[Collection entries]
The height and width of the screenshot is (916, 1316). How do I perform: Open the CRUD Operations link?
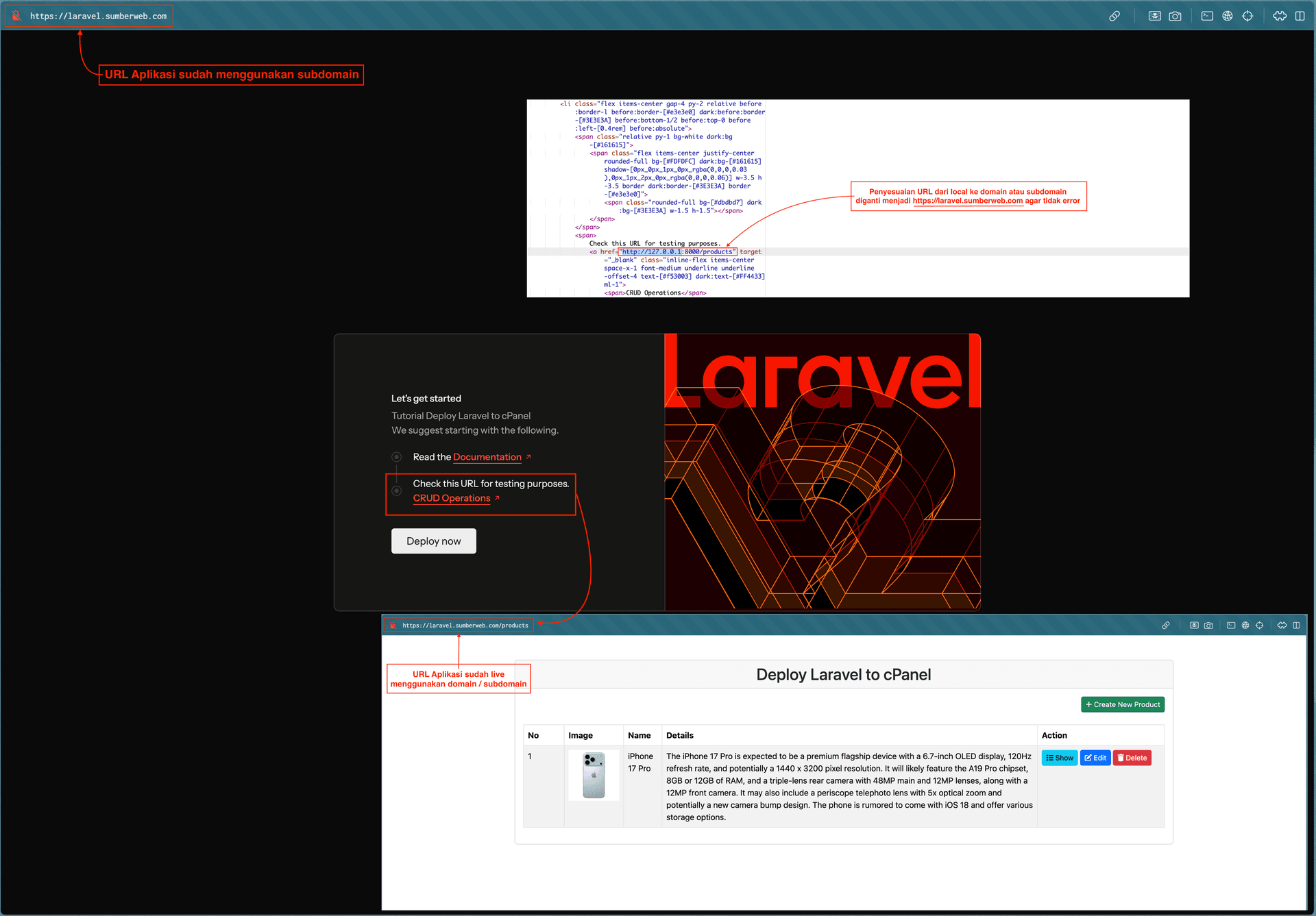tap(451, 498)
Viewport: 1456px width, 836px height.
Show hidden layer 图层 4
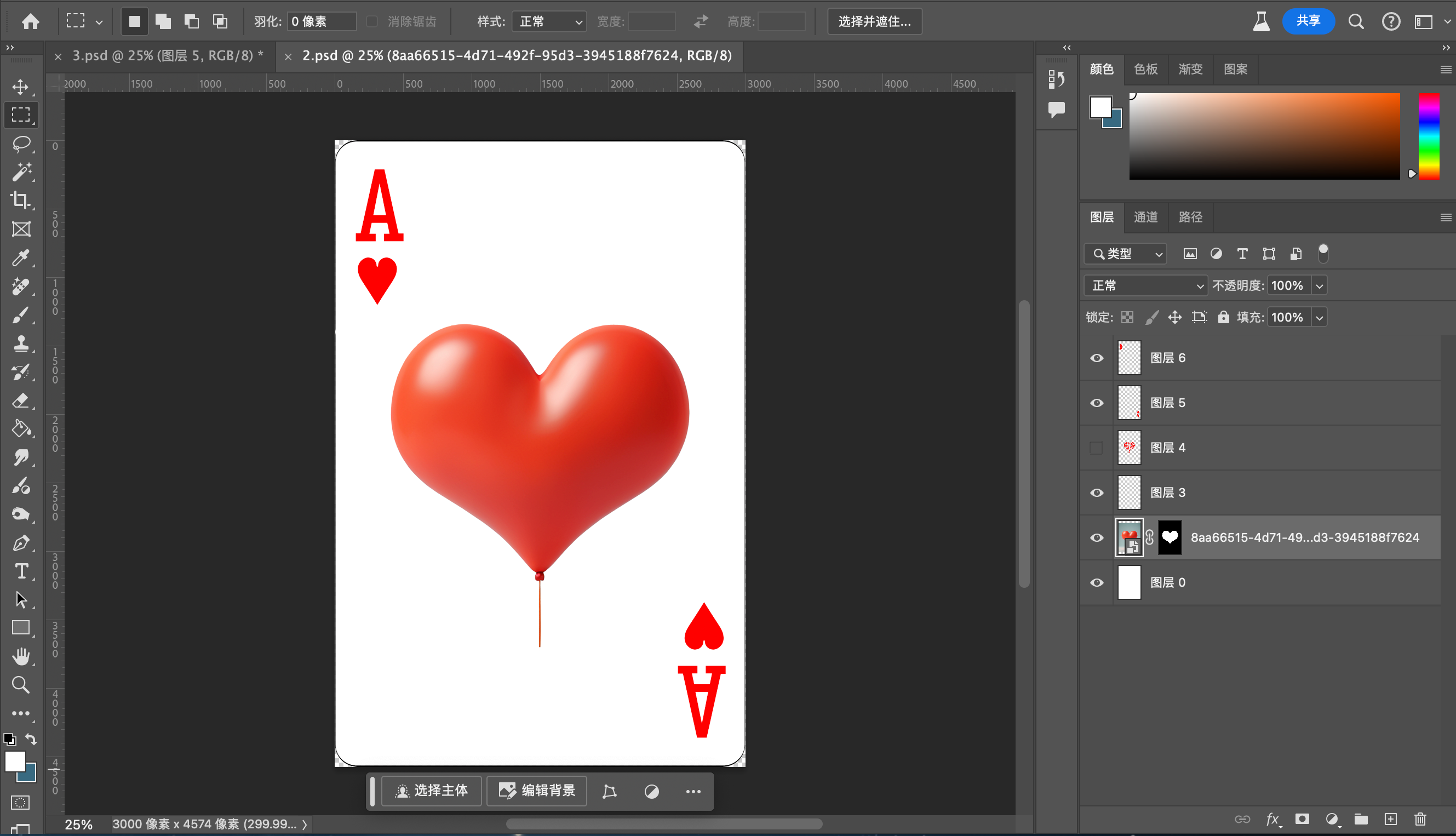coord(1097,448)
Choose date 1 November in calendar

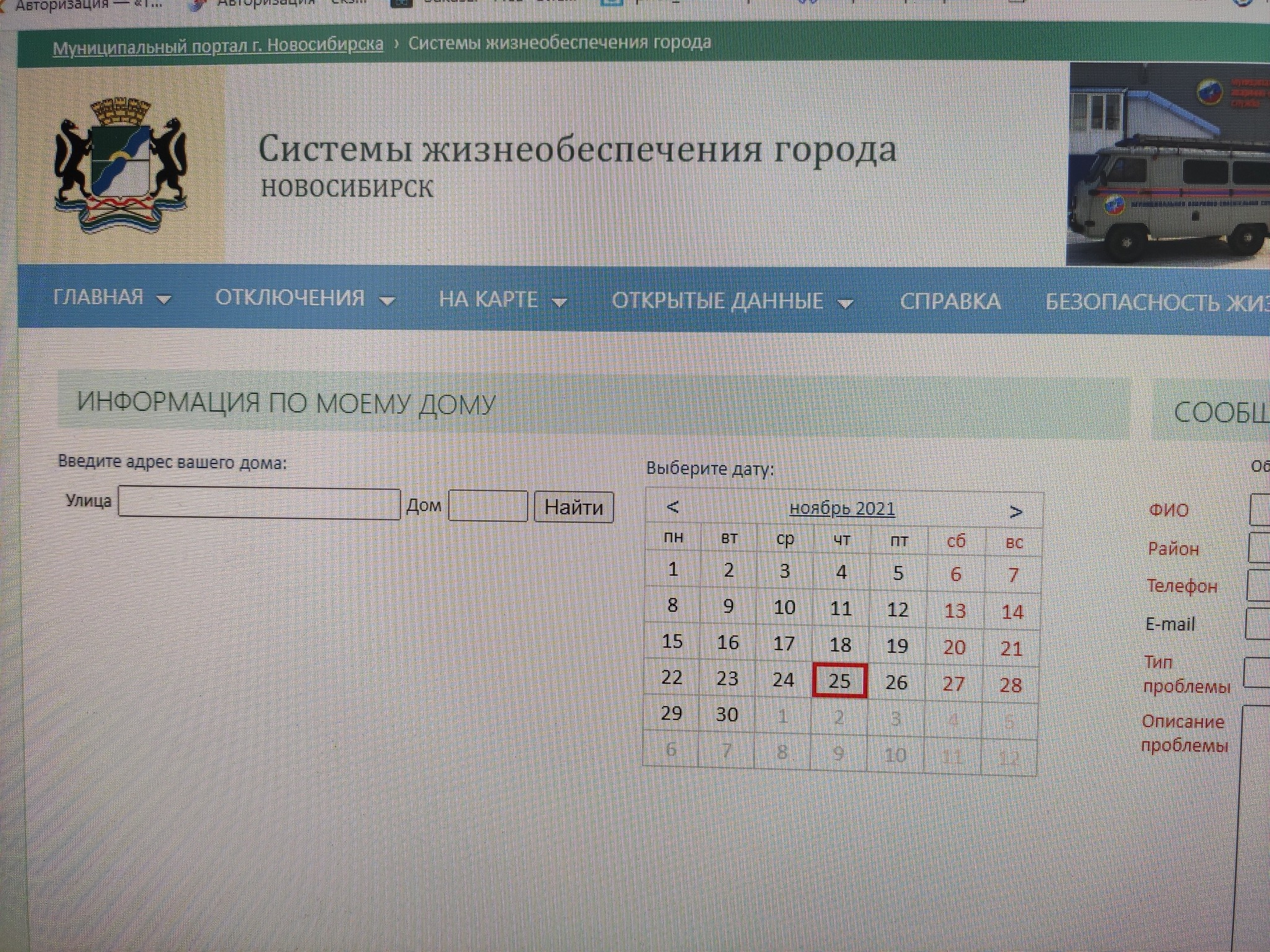pos(673,570)
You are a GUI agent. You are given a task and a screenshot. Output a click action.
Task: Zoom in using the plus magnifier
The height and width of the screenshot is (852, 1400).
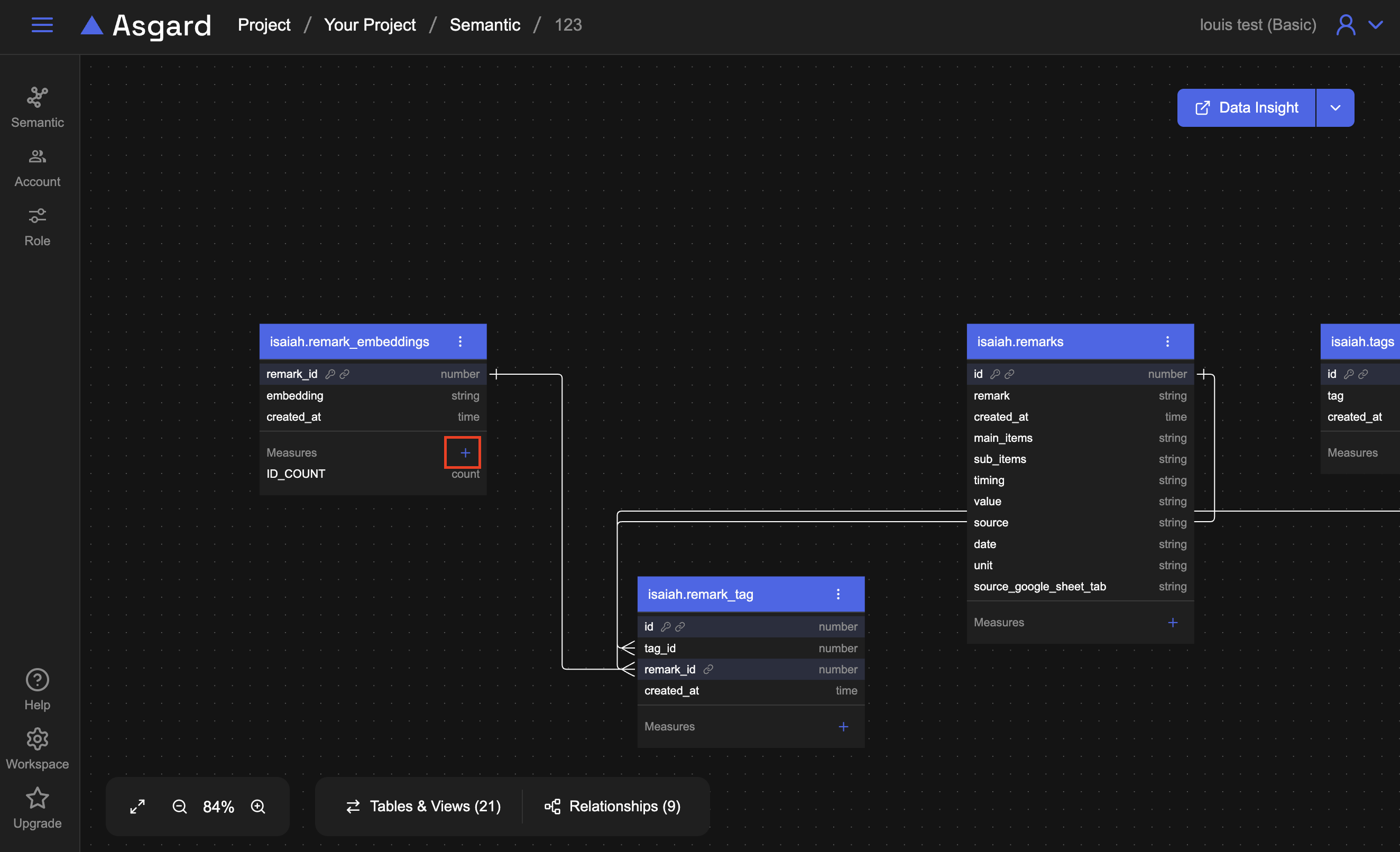click(x=258, y=807)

• **DIRECTIONS FOR THIS TASK**
The records above are to be copied exactly, without their pictures.

• **RESULT OF THE TASK**
The height and width of the screenshot is (916, 1316). How do I perform: Open the CRUD Operations link?
tap(451, 498)
Viewport: 1456px width, 836px height.
Show hidden layer 图层 4
coord(1097,448)
Choose date 1 November in calendar

pos(673,570)
You are a GUI agent. You are given a task and a screenshot. Output a click action.
Task: Zoom in using the plus magnifier
The height and width of the screenshot is (852, 1400).
click(x=258, y=807)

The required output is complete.